Exercise goal
Once the line with "[button] (786, 31)" is found in the data, output it and each following line exactly, up to and including the line with "Aflossen hogere opbrengst", and nothing before or after.

Saved entries
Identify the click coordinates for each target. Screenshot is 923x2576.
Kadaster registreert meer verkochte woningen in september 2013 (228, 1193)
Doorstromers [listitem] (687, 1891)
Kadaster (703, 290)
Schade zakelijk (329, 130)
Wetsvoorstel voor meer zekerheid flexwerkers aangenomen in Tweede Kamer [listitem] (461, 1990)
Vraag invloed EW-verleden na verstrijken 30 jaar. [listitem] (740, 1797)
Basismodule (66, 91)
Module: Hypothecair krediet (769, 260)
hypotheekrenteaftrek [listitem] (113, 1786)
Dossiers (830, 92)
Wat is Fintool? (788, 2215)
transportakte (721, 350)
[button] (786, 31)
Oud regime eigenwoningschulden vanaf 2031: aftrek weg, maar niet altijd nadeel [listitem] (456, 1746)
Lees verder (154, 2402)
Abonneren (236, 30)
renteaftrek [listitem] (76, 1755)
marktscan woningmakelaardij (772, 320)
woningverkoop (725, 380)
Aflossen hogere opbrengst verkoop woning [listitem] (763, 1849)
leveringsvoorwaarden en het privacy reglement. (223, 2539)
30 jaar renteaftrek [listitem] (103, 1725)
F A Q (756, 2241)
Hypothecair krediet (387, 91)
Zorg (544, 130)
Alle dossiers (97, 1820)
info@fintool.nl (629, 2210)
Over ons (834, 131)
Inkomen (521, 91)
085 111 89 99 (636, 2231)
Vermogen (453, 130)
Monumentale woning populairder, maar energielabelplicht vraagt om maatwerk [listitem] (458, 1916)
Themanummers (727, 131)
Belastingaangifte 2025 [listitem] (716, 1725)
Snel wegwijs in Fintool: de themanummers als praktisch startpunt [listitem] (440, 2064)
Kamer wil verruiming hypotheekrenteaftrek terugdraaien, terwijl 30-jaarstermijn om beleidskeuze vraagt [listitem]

Answer to this problem
[button] (786, 31)
Oud regime eigenwoningschulden vanaf 2031: aftrek weg, maar niet altijd nadeel [listitem] (456, 1746)
Lees verder (154, 2402)
Abonneren (236, 30)
renteaftrek [listitem] (76, 1755)
marktscan woningmakelaardij (772, 320)
woningverkoop (725, 380)
Aflossen hogere opbrengst verkoop woning [listitem] (763, 1849)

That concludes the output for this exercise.